Work to complete: Start the copy at the line containing "The image size is (1600, 799)." and run it through the last line of the records. Repeat each line exactly; omit pictures.

Stored data:

-----

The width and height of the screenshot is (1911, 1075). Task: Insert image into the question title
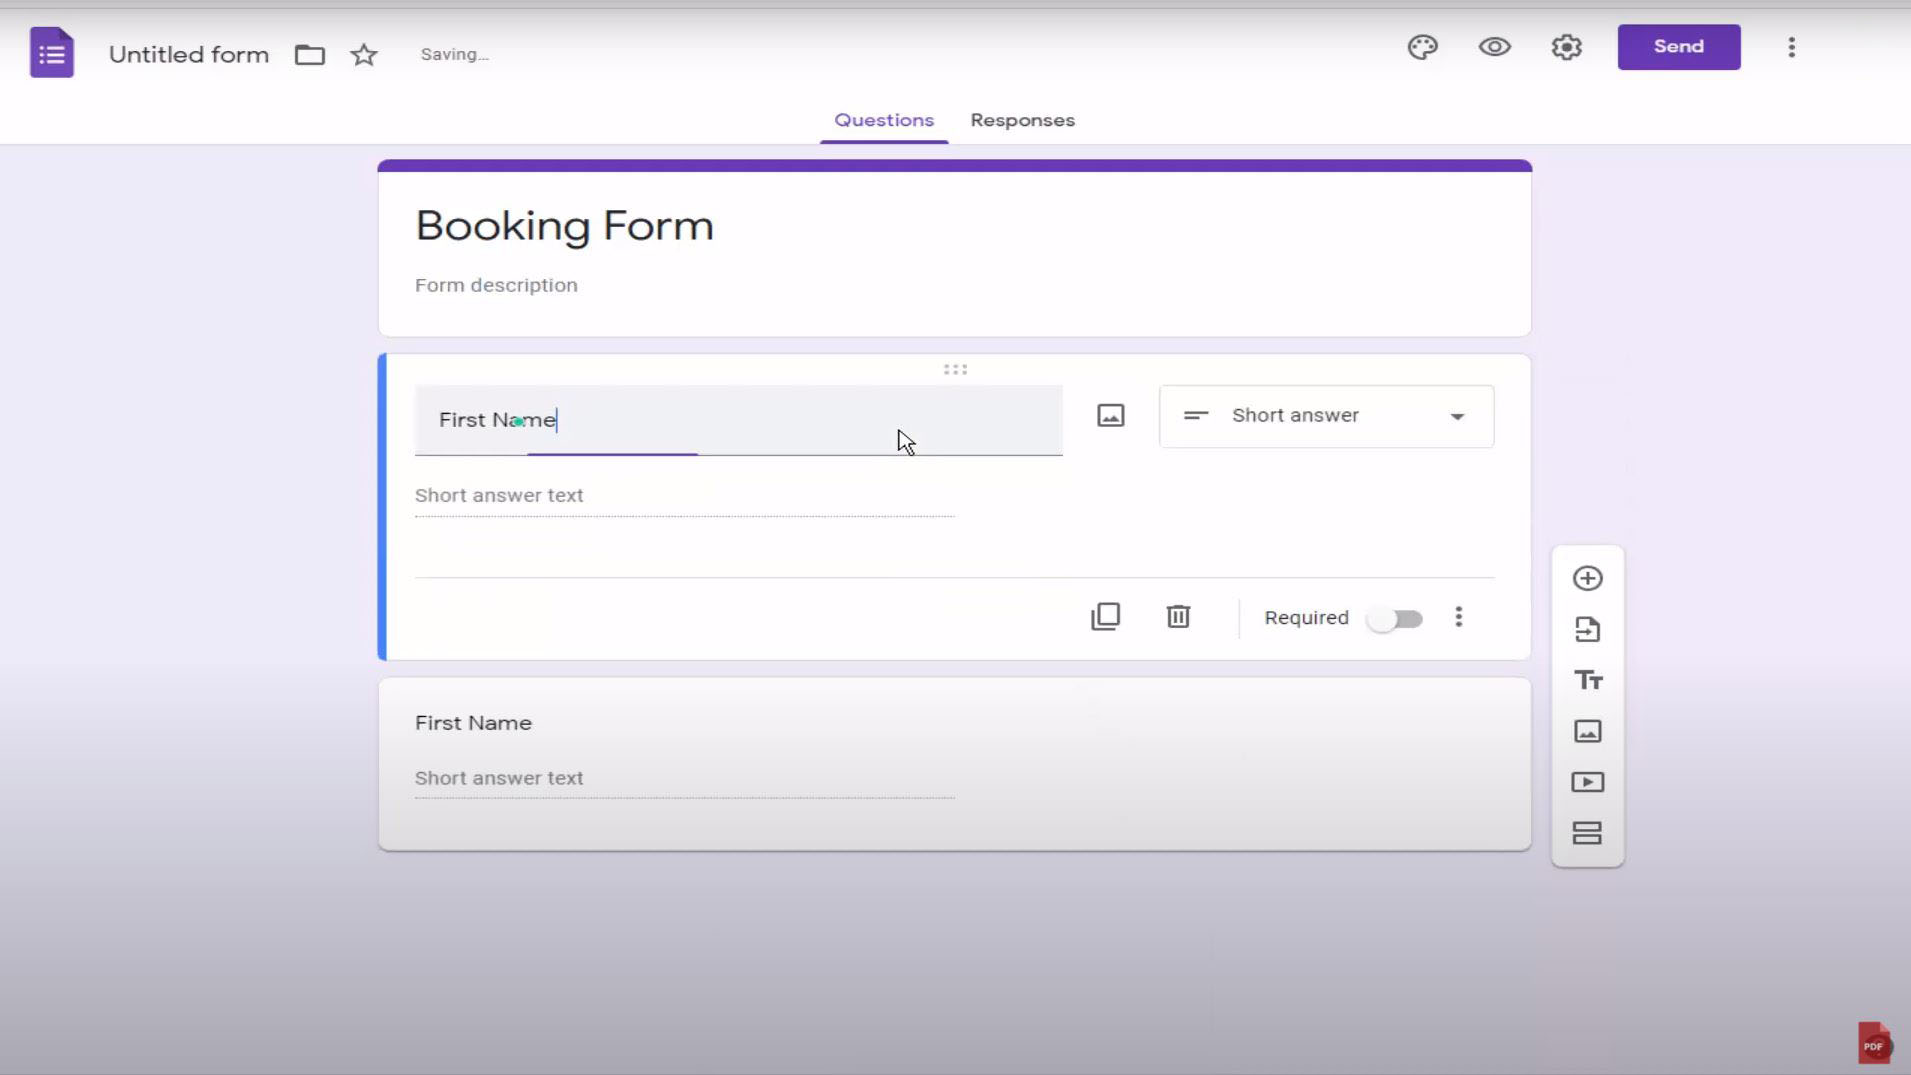[1110, 416]
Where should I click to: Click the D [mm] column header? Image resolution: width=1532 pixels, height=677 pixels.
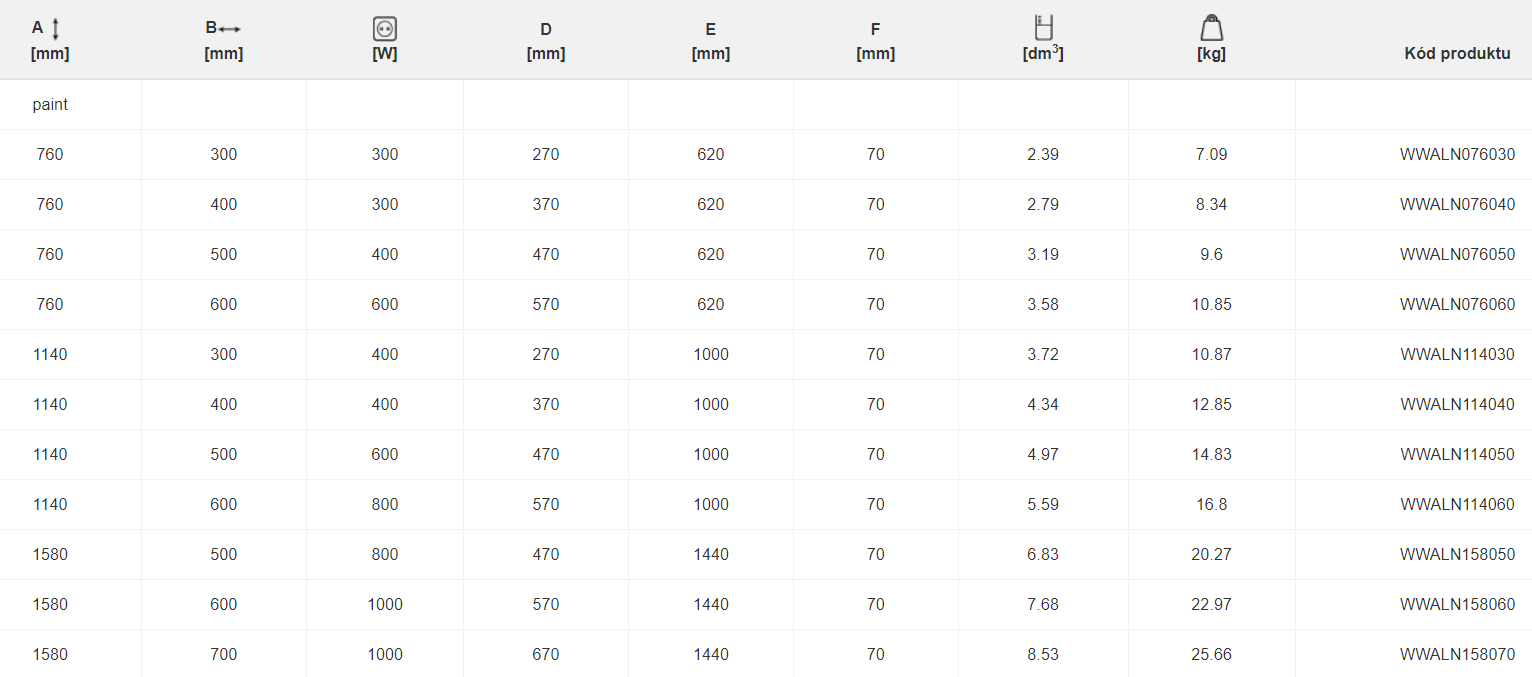click(546, 42)
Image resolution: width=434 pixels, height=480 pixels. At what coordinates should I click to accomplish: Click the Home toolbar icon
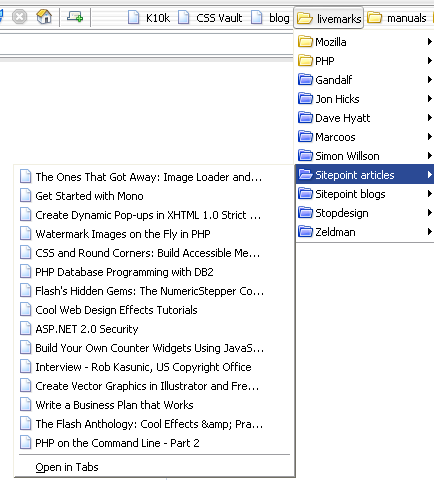point(44,16)
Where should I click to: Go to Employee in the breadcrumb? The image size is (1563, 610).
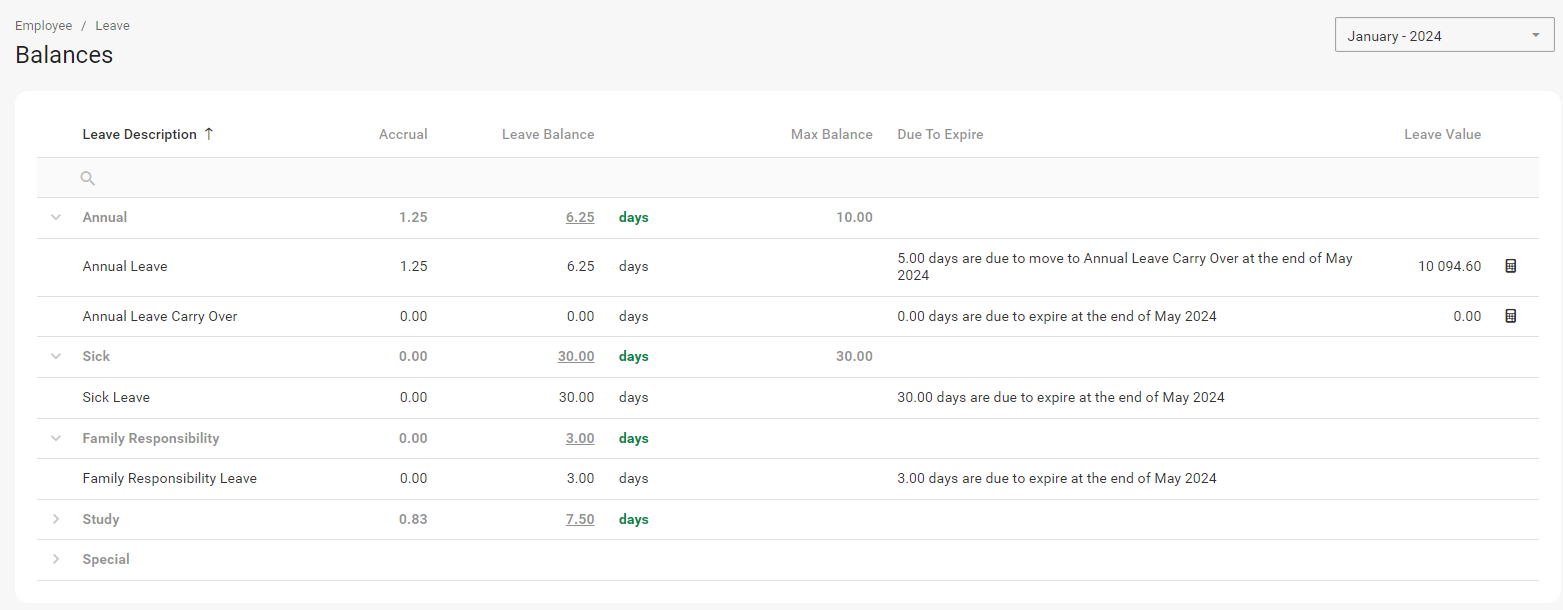click(x=43, y=26)
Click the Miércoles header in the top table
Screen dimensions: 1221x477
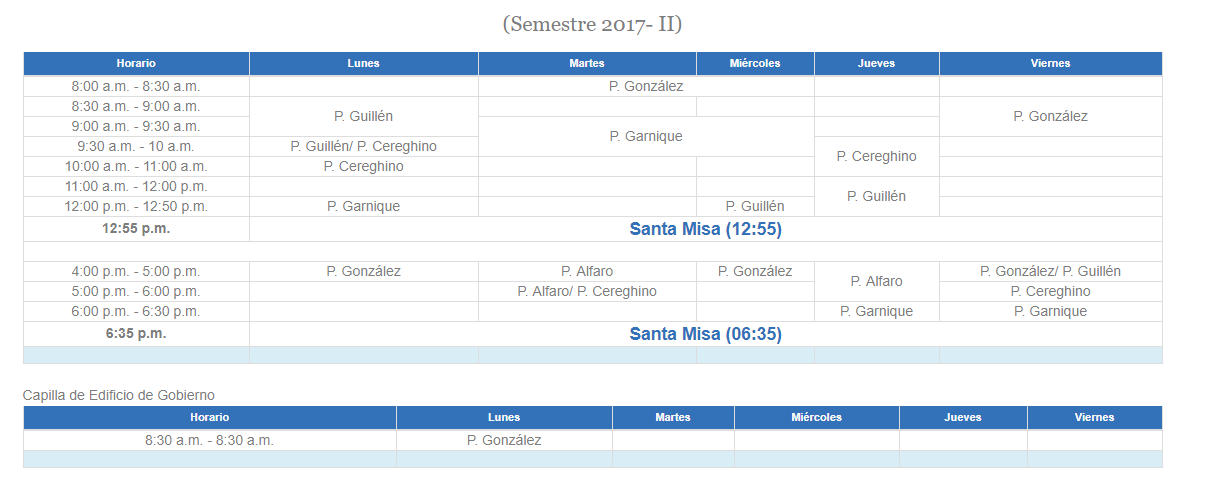755,63
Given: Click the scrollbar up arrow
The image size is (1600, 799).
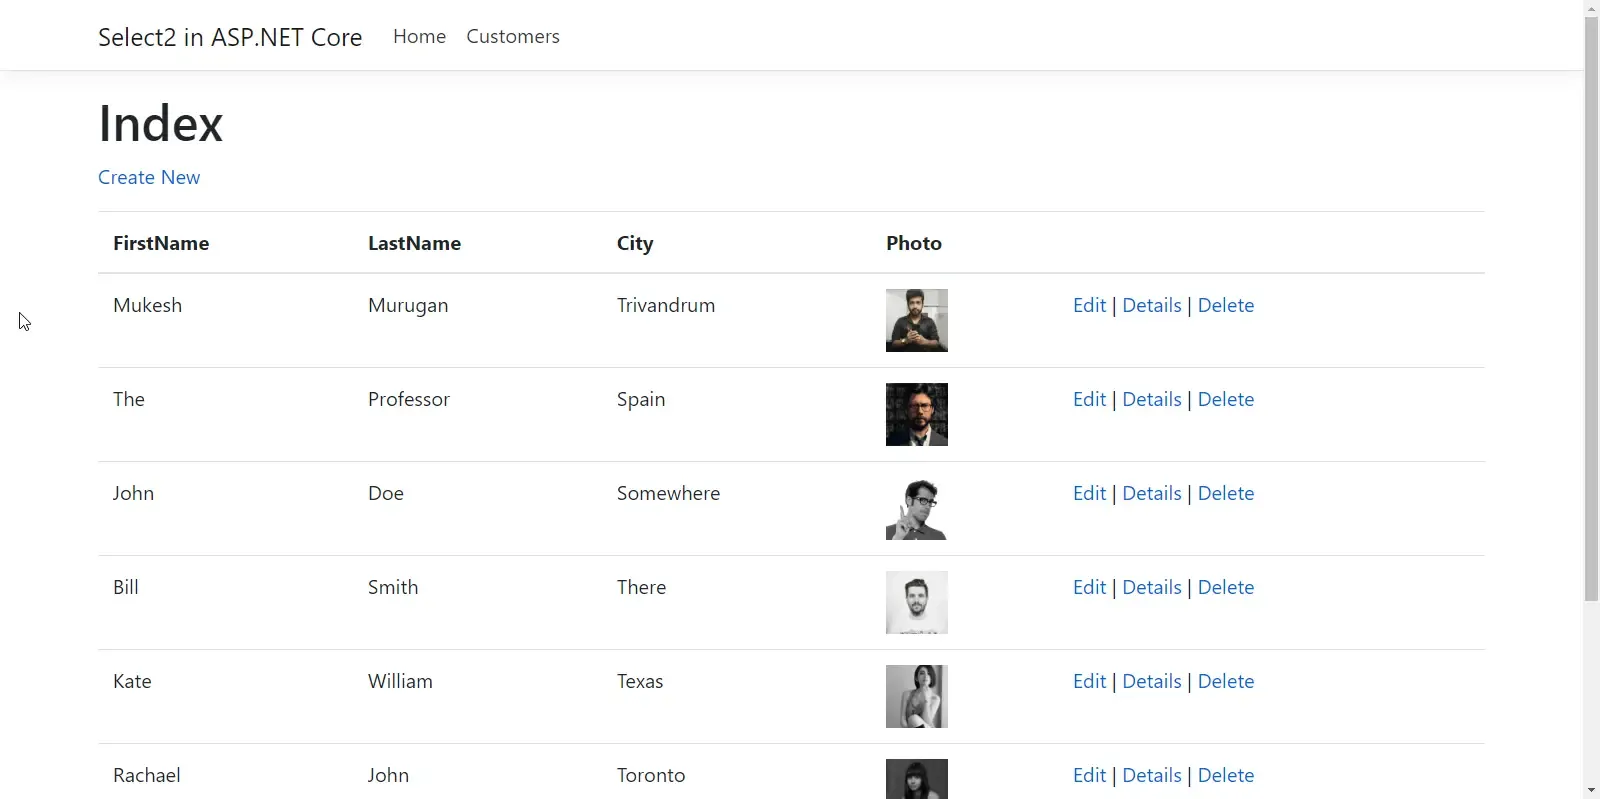Looking at the screenshot, I should (1591, 8).
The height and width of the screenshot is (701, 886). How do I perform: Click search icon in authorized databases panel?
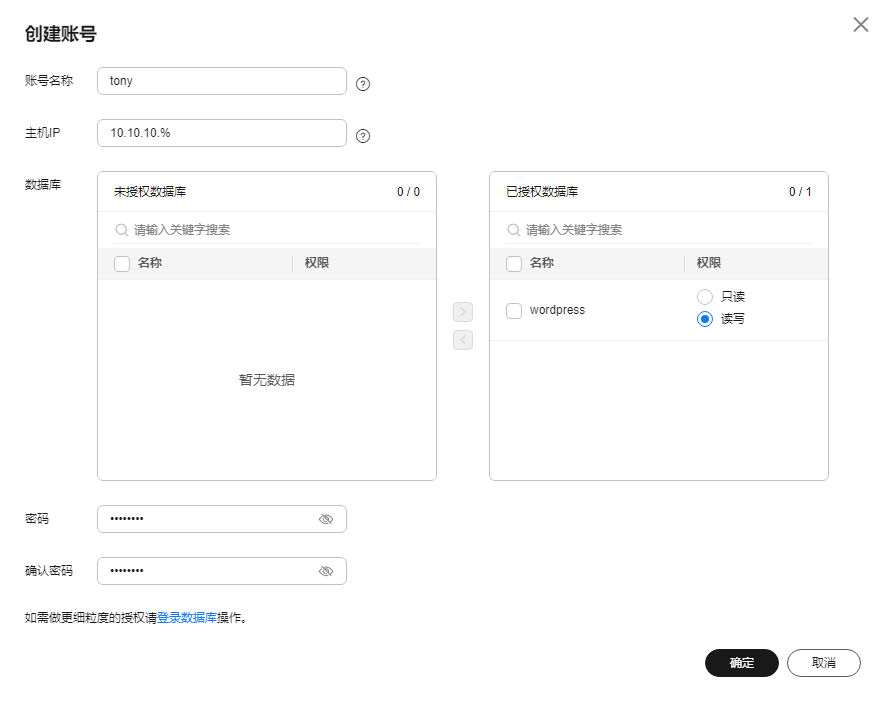(514, 230)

-----

Response box:
The image size is (1600, 799).
Looking at the screenshot, I should (1591, 8).
The height and width of the screenshot is (701, 886). How do I perform: Click search icon in authorized databases panel?
(514, 230)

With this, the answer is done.